=== Record set ===

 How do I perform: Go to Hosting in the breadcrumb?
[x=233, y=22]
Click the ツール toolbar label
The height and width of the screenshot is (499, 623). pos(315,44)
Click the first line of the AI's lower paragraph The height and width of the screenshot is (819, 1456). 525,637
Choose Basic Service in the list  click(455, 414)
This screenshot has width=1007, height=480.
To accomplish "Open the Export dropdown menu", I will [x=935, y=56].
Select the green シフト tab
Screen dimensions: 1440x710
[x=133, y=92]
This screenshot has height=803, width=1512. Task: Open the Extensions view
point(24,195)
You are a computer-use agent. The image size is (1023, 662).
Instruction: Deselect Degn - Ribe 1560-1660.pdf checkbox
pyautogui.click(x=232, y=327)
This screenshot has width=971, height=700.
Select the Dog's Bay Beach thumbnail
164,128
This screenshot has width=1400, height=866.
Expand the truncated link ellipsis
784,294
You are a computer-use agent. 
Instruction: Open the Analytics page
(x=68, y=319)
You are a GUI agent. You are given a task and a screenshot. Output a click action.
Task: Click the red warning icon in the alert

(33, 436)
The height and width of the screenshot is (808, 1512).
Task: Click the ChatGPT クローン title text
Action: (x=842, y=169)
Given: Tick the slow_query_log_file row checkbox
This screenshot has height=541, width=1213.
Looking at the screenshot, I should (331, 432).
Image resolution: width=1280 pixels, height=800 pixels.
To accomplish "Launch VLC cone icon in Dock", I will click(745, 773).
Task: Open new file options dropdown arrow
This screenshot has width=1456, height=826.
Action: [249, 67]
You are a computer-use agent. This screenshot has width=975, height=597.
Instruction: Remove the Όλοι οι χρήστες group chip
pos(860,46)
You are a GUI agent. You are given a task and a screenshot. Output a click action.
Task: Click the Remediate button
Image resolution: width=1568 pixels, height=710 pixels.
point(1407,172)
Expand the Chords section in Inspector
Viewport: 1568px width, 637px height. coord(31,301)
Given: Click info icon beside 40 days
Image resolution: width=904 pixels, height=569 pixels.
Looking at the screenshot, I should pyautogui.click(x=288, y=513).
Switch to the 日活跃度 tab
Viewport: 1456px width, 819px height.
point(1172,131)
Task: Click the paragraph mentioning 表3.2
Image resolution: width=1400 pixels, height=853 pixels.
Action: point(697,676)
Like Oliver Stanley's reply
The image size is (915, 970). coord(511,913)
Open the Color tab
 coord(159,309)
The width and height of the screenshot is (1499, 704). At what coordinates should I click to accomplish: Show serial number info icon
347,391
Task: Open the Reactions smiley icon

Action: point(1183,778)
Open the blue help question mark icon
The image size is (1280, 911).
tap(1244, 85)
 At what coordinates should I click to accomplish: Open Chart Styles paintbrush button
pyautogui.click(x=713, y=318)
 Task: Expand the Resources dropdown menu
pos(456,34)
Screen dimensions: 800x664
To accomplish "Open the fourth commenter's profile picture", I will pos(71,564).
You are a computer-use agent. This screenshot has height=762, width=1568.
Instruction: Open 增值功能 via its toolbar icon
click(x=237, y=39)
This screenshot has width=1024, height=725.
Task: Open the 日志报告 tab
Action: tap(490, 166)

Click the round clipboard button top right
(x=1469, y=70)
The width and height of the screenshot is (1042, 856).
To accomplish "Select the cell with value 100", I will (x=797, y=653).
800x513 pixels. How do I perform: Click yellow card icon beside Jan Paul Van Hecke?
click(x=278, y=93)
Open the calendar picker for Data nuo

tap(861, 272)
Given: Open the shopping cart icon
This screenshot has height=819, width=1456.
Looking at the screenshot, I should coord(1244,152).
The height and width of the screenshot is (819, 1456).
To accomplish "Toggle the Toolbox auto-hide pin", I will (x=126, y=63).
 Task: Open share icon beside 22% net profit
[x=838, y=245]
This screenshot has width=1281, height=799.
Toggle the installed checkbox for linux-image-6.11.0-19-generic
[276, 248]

===

> **Requirement**
Rewrite the listing with every occurrence of "Instruction" replaced by "Command", leaving everything else unchanged.

> **Output for this task**
 How do I perform: Go to Hosting in the breadcrumb?
[x=233, y=22]
Click the ツール toolbar label
The height and width of the screenshot is (499, 623). pos(315,44)
Click the first line of the AI's lower paragraph The height and width of the screenshot is (819, 1456). 525,637
Choose Basic Service in the list  click(455, 414)
This screenshot has width=1007, height=480.
To accomplish "Open the Export dropdown menu", I will [x=935, y=56].
Select the green シフト tab
Screen dimensions: 1440x710
[x=133, y=92]
This screenshot has height=803, width=1512. Task: Open the Extensions view
point(24,195)
You are a computer-use agent. The image size is (1023, 662).
Command: Deselect Degn - Ribe 1560-1660.pdf checkbox
pyautogui.click(x=232, y=327)
This screenshot has width=971, height=700.
Select the Dog's Bay Beach thumbnail
164,128
This screenshot has width=1400, height=866.
Expand the truncated link ellipsis
784,294
You are a computer-use agent. 
Command: Open the Analytics page
(x=68, y=319)
You are a GUI agent. You are given a task and a screenshot. Output a click action.
Task: Click the red warning icon in the alert

(33, 436)
The height and width of the screenshot is (808, 1512).
Task: Click the ChatGPT クローン title text
Action: (x=842, y=169)
Given: Tick the slow_query_log_file row checkbox
This screenshot has height=541, width=1213.
Looking at the screenshot, I should (331, 432).
Image resolution: width=1280 pixels, height=800 pixels.
To accomplish "Launch VLC cone icon in Dock", I will click(745, 773).
Task: Open new file options dropdown arrow
This screenshot has width=1456, height=826.
Action: [249, 67]
You are a computer-use agent. This screenshot has width=975, height=597.
Command: Remove the Όλοι οι χρήστες group chip
pos(860,46)
You are a GUI agent. You are given a task and a screenshot. Output a click action.
Task: Click the Remediate button
Image resolution: width=1568 pixels, height=710 pixels.
point(1407,172)
Expand the Chords section in Inspector
Viewport: 1568px width, 637px height. coord(31,301)
Given: Click info icon beside 40 days
Image resolution: width=904 pixels, height=569 pixels.
Looking at the screenshot, I should pyautogui.click(x=288, y=513).
Switch to the 日活跃度 tab
Viewport: 1456px width, 819px height.
point(1172,131)
Task: Click the paragraph mentioning 表3.2
Image resolution: width=1400 pixels, height=853 pixels.
Action: point(697,676)
Like Oliver Stanley's reply
The image size is (915, 970). coord(511,913)
Open the Color tab
 coord(159,309)
The width and height of the screenshot is (1499, 704). At what coordinates should I click to accomplish: Show serial number info icon
347,391
Task: Open the Reactions smiley icon

Action: point(1183,778)
Open the blue help question mark icon
The image size is (1280, 911).
tap(1244, 85)
 At what coordinates should I click to accomplish: Open Chart Styles paintbrush button
pyautogui.click(x=713, y=318)
 Task: Expand the Resources dropdown menu
pos(456,34)
Screen dimensions: 800x664
To accomplish "Open the fourth commenter's profile picture", I will pos(71,564).
You are a computer-use agent. This screenshot has height=762, width=1568.
Command: Open 增值功能 via its toolbar icon
click(x=237, y=39)
This screenshot has width=1024, height=725.
Task: Open the 日志报告 tab
Action: tap(490, 166)

Click the round clipboard button top right
(x=1469, y=70)
The width and height of the screenshot is (1042, 856).
To accomplish "Select the cell with value 100", I will (x=797, y=653).
800x513 pixels. How do I perform: Click yellow card icon beside Jan Paul Van Hecke?
click(x=278, y=93)
Open the calendar picker for Data nuo

tap(861, 272)
Given: Open the shopping cart icon
This screenshot has height=819, width=1456.
Looking at the screenshot, I should coord(1244,152).
The height and width of the screenshot is (819, 1456).
To accomplish "Toggle the Toolbox auto-hide pin", I will (x=126, y=63).
 Task: Open share icon beside 22% net profit
[x=838, y=245]
This screenshot has width=1281, height=799.
Toggle the installed checkbox for linux-image-6.11.0-19-generic
[276, 248]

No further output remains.